> [EXERCISE BRIEF]: The records below need retyping in full; give them again exactly.

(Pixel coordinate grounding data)
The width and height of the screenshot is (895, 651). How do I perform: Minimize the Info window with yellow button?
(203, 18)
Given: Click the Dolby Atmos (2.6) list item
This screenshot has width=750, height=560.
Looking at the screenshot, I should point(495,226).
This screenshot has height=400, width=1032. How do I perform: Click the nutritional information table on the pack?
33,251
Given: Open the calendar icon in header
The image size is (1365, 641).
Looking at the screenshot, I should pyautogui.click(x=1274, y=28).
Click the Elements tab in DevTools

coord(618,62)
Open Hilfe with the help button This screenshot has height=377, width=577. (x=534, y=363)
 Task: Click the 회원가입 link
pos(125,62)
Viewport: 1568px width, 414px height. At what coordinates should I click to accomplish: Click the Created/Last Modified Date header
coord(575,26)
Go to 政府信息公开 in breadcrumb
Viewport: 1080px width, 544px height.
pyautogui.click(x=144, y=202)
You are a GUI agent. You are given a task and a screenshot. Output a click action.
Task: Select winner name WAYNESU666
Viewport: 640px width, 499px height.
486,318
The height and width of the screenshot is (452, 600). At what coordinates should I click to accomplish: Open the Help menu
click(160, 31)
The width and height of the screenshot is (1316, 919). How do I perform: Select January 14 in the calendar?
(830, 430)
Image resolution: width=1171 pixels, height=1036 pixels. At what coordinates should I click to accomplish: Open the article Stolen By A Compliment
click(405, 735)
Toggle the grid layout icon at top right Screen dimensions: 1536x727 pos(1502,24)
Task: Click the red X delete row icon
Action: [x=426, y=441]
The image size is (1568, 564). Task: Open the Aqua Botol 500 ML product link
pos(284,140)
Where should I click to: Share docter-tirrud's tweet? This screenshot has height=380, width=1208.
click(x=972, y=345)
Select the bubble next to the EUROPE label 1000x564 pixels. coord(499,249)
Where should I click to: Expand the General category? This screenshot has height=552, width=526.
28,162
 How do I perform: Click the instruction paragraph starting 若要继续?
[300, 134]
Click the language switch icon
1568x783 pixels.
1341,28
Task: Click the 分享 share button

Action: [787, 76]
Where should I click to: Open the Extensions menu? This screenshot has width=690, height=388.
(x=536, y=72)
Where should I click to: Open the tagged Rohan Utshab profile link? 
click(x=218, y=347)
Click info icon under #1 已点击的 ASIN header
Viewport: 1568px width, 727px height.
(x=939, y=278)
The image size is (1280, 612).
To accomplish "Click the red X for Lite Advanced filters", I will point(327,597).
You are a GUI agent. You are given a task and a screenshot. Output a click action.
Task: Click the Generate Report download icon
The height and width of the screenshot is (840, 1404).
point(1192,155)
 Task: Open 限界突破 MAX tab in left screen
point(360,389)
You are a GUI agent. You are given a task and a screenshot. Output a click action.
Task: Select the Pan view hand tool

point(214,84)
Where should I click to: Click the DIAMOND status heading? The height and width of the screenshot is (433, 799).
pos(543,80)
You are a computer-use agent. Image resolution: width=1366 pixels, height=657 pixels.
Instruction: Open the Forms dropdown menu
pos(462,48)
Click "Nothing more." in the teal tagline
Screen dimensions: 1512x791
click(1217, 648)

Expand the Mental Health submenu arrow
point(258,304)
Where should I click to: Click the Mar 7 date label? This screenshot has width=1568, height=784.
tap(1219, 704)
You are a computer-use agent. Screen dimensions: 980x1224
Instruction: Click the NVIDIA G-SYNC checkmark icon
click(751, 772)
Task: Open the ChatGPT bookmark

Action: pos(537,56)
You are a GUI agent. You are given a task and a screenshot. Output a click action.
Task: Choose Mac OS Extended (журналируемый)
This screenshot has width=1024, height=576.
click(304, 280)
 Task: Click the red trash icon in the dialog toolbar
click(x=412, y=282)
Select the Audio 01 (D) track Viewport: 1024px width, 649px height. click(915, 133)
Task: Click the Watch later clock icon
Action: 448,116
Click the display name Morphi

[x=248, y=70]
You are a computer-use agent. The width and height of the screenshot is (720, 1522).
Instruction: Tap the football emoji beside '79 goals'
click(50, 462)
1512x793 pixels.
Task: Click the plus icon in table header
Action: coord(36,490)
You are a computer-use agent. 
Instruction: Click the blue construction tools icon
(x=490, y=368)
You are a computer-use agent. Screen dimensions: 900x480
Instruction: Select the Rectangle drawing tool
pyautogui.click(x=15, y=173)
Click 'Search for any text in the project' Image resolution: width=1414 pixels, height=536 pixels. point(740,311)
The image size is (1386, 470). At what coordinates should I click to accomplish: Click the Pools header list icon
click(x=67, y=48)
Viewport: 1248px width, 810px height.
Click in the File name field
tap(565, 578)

> [FINISHED EXERCISE]:
The width and height of the screenshot is (895, 651). How do I perform: Minimize the Info window with yellow button?
(203, 18)
Given: Click the Dolby Atmos (2.6) list item
This screenshot has width=750, height=560.
Looking at the screenshot, I should point(495,226).
This screenshot has height=400, width=1032. How do I perform: Click the nutritional information table on the pack?
33,251
Given: Open the calendar icon in header
The image size is (1365, 641).
Looking at the screenshot, I should pyautogui.click(x=1274, y=28).
Click the Elements tab in DevTools

coord(618,62)
Open Hilfe with the help button This screenshot has height=377, width=577. (x=534, y=363)
 Task: Click the 회원가입 link
pos(125,62)
Viewport: 1568px width, 414px height. At what coordinates should I click to accomplish: Click the Created/Last Modified Date header
coord(575,26)
Go to 政府信息公开 in breadcrumb
Viewport: 1080px width, 544px height.
pyautogui.click(x=144, y=202)
You are a GUI agent. You are given a task and a screenshot. Output a click action.
Task: Select winner name WAYNESU666
Viewport: 640px width, 499px height.
486,318
The height and width of the screenshot is (452, 600). At what coordinates should I click to accomplish: Open the Help menu
click(160, 31)
The width and height of the screenshot is (1316, 919). How do I perform: Select January 14 in the calendar?
(830, 430)
Image resolution: width=1171 pixels, height=1036 pixels. At what coordinates should I click to accomplish: Open the article Stolen By A Compliment
click(405, 735)
Toggle the grid layout icon at top right Screen dimensions: 1536x727 pos(1502,24)
Task: Click the red X delete row icon
Action: [x=426, y=441]
The image size is (1568, 564). Task: Open the Aqua Botol 500 ML product link
pos(284,140)
Where should I click to: Share docter-tirrud's tweet? This screenshot has height=380, width=1208.
click(x=972, y=345)
Select the bubble next to the EUROPE label 1000x564 pixels. coord(499,249)
Where should I click to: Expand the General category? This screenshot has height=552, width=526.
28,162
 How do I perform: Click the instruction paragraph starting 若要继续?
[300, 134]
Click the language switch icon
1568x783 pixels.
1341,28
Task: Click the 分享 share button

Action: [787, 76]
Where should I click to: Open the Extensions menu? This screenshot has width=690, height=388.
(x=536, y=72)
Where should I click to: Open the tagged Rohan Utshab profile link? 
click(x=218, y=347)
Click info icon under #1 已点击的 ASIN header
Viewport: 1568px width, 727px height.
(x=939, y=278)
The image size is (1280, 612).
To accomplish "Click the red X for Lite Advanced filters", I will point(327,597).
You are a GUI agent. You are given a task and a screenshot. Output a click action.
Task: Click the Generate Report download icon
The height and width of the screenshot is (840, 1404).
point(1192,155)
 Task: Open 限界突破 MAX tab in left screen
point(360,389)
You are a GUI agent. You are given a task and a screenshot. Output a click action.
Task: Select the Pan view hand tool

point(214,84)
Where should I click to: Click the DIAMOND status heading? The height and width of the screenshot is (433, 799).
pos(543,80)
You are a computer-use agent. Image resolution: width=1366 pixels, height=657 pixels.
Instruction: Open the Forms dropdown menu
pos(462,48)
Click "Nothing more." in the teal tagline
Screen dimensions: 1512x791
click(1217, 648)

Expand the Mental Health submenu arrow
point(258,304)
Where should I click to: Click the Mar 7 date label? This screenshot has width=1568, height=784.
tap(1219, 704)
You are a computer-use agent. Screen dimensions: 980x1224
Instruction: Click the NVIDIA G-SYNC checkmark icon
click(751, 772)
Task: Open the ChatGPT bookmark

Action: pos(537,56)
You are a GUI agent. You are given a task and a screenshot. Output a click action.
Task: Choose Mac OS Extended (журналируемый)
This screenshot has width=1024, height=576.
click(304, 280)
 Task: Click the red trash icon in the dialog toolbar
click(x=412, y=282)
Select the Audio 01 (D) track Viewport: 1024px width, 649px height. click(915, 133)
Task: Click the Watch later clock icon
Action: 448,116
Click the display name Morphi

[x=248, y=70]
You are a computer-use agent. The width and height of the screenshot is (720, 1522).
Instruction: Tap the football emoji beside '79 goals'
click(50, 462)
1512x793 pixels.
Task: Click the plus icon in table header
Action: coord(36,490)
You are a computer-use agent. 
Instruction: Click the blue construction tools icon
(x=490, y=368)
You are a computer-use agent. Screen dimensions: 900x480
Instruction: Select the Rectangle drawing tool
pyautogui.click(x=15, y=173)
Click 'Search for any text in the project' Image resolution: width=1414 pixels, height=536 pixels. point(740,311)
The image size is (1386, 470). At what coordinates should I click to accomplish: Click the Pools header list icon
click(x=67, y=48)
Viewport: 1248px width, 810px height.
Click in the File name field
tap(565, 578)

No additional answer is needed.